When she pulled pricing data this week from the agents’ listing service, Ms. Tapia found that out of more than 400 listings in the Central Los Angeles and San Fernando Valley areas, about 100 had raised rent by more than 10 percent since Tuesday.
“Through working with these families, I’ve been seeing an unfathomable amount of illegal price gouging,” said Trey White, a real estate agent from Pacific Palisades whose house was spared, but is working with members of the community who lost theirs. “That’s taking advantage of displaced families who are already in a crisis and a state of emergency.”

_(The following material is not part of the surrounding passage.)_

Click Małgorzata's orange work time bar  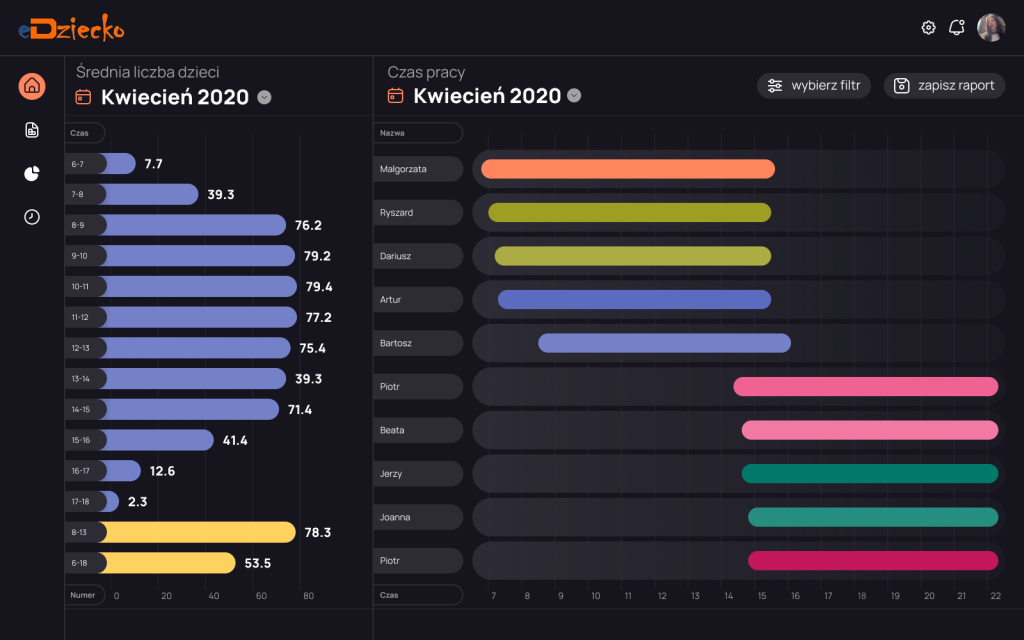(628, 169)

Chelsea Kirk, director of policy and advocacy at Strategic Actions for a Just Economy, a small Los Angeles nonprofit that focuses on tenant and housing rights, said she anticipated that the fires would lead to greater strain on the Los Angeles housing market, especially as former homeowners opt to rent, either temporarily or permanently. Landlords in the city are already asking for “outrageous” rental prices this week, she said.
Rental price gouging in Los Angeles is not a new concern for Larry Gross, executive director of the Coalition for Economic Survival, a community-based organization that holds weekly tenants rights clinics. In the past, during emergency orders that banned rent increases above 10 percent, tenants have flagged illegal jumps in rent to his organization, which has helped file complaints with authorities.
But it falls on tenants to report the rent increases and fight them, Mr. Gross said, complicating enforcement of the price-gouging prohibitions.
“We are bracing ourselves, because we’ve been through various things like this before,” Mr. Gross said.